Bogossian Harilaos, Steinfurt Johannes, Robl Sebastian, Bimpong-Buta Nana-Yaw, Iliodromitis Konstantinos, Lemke Bernd
Klinik für Kardiologie und Rhythmologie, Evangelisches Krankenhaus Hagen, Brusebrinkstr. 20, 58135, Hagen, Deutschland.
Universität Witten-Herdecke, Witten, Deutschland.
Herzschrittmacherther Elektrophysiol. 2023 Jun;34(2):109-113. doi: 10.1007/s00399-023-00943-6. Epub 2023 Apr 28.
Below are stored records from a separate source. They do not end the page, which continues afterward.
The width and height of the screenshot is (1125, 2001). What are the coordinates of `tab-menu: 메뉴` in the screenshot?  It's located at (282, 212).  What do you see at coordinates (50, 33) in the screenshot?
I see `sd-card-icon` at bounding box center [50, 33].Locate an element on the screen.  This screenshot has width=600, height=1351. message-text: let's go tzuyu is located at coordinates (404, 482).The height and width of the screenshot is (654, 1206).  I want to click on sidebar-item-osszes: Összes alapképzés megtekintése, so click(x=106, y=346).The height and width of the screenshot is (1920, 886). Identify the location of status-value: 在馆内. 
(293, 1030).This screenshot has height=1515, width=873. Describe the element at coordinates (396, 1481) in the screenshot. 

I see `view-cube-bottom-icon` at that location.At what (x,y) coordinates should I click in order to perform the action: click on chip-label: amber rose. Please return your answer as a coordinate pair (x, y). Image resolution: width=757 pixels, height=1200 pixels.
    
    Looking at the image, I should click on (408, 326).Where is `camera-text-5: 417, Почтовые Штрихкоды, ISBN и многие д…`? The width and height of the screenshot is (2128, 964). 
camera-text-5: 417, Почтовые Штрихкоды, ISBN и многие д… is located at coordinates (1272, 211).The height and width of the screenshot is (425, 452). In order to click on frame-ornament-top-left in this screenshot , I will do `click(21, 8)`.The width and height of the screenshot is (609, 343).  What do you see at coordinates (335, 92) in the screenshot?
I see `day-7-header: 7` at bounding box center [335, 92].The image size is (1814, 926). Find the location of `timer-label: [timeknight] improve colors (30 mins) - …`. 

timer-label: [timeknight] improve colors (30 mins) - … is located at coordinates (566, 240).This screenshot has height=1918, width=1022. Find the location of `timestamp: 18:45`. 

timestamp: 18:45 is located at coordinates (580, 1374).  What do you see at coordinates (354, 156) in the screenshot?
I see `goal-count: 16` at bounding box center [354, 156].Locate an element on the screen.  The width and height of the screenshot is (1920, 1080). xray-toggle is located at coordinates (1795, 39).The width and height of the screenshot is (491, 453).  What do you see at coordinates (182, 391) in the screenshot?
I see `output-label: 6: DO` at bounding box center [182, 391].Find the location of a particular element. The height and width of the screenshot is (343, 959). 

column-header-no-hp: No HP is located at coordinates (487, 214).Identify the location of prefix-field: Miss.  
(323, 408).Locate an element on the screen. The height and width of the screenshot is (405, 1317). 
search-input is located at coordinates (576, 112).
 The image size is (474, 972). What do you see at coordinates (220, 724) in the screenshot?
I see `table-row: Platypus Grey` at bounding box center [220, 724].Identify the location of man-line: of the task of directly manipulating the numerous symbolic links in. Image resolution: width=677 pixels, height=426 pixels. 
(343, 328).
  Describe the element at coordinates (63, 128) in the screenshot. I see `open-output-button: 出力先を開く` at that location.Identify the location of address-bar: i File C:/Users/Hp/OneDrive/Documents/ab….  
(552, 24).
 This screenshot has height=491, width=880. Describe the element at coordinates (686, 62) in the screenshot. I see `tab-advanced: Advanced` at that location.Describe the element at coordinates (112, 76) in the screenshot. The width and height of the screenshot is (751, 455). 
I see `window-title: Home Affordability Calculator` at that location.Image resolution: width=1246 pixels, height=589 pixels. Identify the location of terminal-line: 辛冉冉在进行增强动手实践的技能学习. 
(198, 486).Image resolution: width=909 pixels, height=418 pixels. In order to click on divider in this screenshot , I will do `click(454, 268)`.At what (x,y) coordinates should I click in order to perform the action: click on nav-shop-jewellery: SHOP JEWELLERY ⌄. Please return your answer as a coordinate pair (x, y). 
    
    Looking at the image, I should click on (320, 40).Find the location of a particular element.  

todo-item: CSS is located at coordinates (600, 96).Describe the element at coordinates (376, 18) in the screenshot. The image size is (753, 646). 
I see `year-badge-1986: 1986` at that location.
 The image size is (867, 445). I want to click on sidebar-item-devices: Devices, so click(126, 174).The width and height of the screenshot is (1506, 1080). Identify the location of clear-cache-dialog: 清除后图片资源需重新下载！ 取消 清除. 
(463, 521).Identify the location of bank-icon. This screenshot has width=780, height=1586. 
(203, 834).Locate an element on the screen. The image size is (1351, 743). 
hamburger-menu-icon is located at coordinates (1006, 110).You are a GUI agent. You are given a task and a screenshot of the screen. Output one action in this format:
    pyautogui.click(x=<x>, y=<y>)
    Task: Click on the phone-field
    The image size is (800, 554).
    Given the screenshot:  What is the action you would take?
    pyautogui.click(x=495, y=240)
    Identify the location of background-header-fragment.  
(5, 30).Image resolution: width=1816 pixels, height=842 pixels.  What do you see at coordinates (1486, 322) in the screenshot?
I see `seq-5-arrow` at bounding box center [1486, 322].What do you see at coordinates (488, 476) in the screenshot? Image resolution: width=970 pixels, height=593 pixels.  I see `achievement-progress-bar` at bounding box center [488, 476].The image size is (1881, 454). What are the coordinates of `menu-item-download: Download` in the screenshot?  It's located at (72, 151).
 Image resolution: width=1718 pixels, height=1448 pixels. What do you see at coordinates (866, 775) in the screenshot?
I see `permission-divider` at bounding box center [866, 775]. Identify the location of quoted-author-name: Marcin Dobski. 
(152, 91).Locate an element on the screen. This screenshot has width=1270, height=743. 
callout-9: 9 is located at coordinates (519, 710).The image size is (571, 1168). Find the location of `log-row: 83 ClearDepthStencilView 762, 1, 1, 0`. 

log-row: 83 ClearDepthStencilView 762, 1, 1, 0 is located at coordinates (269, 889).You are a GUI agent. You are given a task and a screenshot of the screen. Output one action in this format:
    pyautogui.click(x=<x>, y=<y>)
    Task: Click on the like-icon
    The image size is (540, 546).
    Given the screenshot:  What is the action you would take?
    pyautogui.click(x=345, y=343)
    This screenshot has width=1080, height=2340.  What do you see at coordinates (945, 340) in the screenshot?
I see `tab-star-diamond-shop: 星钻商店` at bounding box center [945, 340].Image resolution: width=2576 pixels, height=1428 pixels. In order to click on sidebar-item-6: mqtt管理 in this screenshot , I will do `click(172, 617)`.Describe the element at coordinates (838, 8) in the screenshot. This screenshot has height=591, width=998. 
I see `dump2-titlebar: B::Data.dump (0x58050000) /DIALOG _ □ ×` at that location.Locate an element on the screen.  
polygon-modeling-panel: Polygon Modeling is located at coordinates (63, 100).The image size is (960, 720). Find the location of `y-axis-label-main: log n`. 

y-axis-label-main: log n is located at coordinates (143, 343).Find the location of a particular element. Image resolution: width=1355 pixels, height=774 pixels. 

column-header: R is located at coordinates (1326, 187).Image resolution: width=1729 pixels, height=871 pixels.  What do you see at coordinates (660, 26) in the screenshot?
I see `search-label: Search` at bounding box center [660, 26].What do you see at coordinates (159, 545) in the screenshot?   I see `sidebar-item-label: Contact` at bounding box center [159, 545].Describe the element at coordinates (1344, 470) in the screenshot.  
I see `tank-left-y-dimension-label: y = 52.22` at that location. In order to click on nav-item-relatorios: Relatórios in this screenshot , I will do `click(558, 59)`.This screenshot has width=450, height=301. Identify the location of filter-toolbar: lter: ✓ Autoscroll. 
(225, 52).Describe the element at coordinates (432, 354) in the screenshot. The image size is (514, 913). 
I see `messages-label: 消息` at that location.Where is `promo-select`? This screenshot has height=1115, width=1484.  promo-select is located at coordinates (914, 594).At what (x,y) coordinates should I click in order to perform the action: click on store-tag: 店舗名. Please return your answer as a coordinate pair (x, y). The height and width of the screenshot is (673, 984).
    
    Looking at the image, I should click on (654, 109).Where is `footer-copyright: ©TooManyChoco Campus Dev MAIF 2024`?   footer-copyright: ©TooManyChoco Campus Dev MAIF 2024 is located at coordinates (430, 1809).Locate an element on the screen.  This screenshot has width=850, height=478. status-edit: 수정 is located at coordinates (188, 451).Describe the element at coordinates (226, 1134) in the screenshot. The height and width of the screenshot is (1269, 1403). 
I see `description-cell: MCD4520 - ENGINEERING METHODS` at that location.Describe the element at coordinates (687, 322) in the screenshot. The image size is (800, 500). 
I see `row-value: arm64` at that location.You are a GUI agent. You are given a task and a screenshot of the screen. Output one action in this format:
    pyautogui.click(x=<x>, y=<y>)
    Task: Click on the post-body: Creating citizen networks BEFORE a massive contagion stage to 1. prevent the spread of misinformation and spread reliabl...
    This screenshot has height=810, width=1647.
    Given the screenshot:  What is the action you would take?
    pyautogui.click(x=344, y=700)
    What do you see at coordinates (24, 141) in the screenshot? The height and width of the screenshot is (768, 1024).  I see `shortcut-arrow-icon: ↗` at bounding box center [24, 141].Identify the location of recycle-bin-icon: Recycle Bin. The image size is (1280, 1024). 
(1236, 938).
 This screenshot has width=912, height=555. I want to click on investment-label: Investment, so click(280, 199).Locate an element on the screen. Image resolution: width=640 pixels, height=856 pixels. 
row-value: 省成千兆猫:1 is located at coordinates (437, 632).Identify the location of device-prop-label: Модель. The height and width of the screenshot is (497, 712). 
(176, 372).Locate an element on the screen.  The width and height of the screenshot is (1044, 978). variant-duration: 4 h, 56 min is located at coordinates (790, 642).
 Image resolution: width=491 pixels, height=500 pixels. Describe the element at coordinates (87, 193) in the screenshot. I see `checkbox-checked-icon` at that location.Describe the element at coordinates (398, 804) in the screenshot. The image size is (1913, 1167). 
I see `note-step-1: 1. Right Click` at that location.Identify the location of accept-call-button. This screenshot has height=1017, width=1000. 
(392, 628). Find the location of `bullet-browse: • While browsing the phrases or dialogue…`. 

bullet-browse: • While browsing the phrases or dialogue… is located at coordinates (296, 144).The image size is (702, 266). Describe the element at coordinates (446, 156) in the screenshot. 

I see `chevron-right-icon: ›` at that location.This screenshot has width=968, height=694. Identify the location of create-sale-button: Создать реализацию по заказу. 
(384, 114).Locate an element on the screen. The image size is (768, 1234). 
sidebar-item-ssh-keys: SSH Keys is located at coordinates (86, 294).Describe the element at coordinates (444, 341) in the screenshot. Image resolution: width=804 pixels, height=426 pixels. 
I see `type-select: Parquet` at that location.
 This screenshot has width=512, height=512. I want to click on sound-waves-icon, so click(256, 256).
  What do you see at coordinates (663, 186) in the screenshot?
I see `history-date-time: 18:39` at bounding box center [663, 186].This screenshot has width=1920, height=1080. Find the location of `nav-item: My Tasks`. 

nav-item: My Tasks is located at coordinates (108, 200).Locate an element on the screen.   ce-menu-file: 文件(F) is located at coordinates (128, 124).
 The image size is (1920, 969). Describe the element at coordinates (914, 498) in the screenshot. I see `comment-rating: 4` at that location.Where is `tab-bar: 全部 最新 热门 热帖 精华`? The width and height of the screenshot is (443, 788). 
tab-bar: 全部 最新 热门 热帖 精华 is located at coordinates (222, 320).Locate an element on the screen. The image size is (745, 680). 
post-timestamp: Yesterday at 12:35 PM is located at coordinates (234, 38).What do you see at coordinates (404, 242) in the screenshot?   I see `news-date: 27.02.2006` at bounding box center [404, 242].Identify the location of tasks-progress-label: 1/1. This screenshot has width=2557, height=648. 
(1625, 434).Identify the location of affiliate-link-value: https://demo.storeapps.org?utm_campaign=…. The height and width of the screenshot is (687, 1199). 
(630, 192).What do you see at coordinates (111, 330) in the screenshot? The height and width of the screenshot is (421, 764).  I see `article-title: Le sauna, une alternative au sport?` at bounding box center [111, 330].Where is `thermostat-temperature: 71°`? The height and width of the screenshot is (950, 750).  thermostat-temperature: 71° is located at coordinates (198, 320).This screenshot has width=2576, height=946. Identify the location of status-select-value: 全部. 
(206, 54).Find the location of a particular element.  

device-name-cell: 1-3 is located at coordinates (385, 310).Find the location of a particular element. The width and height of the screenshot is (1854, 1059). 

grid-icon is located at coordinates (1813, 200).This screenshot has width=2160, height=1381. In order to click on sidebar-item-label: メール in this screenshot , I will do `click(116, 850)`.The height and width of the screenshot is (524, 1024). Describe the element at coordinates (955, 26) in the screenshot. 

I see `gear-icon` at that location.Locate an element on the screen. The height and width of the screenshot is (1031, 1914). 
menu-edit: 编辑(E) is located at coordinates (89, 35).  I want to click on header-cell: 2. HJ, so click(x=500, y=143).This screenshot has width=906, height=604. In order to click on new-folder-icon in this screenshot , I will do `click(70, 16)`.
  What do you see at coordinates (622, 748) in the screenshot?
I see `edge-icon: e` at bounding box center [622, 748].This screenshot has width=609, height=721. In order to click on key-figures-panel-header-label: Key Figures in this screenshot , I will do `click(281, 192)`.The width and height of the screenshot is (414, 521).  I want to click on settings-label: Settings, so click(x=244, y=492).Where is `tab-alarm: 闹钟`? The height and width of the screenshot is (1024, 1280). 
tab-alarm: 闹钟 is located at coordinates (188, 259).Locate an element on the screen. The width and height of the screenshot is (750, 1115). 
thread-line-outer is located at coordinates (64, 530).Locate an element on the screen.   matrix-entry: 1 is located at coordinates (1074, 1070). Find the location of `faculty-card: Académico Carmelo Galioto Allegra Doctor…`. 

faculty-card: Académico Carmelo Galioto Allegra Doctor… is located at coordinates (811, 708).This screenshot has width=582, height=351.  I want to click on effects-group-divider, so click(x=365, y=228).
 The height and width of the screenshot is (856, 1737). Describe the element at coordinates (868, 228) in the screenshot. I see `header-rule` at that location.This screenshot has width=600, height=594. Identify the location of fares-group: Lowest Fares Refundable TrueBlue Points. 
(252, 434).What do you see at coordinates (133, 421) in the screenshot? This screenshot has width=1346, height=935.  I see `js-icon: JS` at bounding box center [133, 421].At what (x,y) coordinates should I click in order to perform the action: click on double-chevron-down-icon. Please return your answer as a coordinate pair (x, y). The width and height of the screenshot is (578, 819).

The cardiac implantable electronic device (CIED) is the therapy of choice for management of symptomatic bradyarrhythmias. However, the indication for CIED implantation in the cases of asymptomatic bradycardias should be carefully individualized. Incidental electrocardiographic findings in asymptomatic patients (e.g., low baseline heart rates, higher than first-degree atrioventricular block or longer pauses) may complicate the physician's decision regarding the necessity of CIED implantation. The main reason is the inherit risk of short- and long-term complications with every CIED implantation, i.e., peri-operative complications, risk of CIED infection, lead fractures, and the necessity for lead extraction. Therefore, before opting for, or against, CIED implantation, several factors should be considered in the subset of asymptomatic patients.
心脏植入式电子设备(CIED)是治疗有症状性缓慢性心律失常的首选疗法。然而,对于无症状性心动过缓患者植入CIED的指征应谨慎个体化。无症状患者的偶然心电图发现(例如,基础心率低、高于一度房室传导阻滞或更长的间歇)可能使医生关于CIED植入必要性的决定变得复杂。主要原因是每次CIED植入都存在短期和长期并发症的固有风险,即围手术期并发症、CIED感染风险、导线断裂以及导线拔除的必要性。因此,在决定是否植入CIED之前,对于无症状患者亚组应考虑几个因素。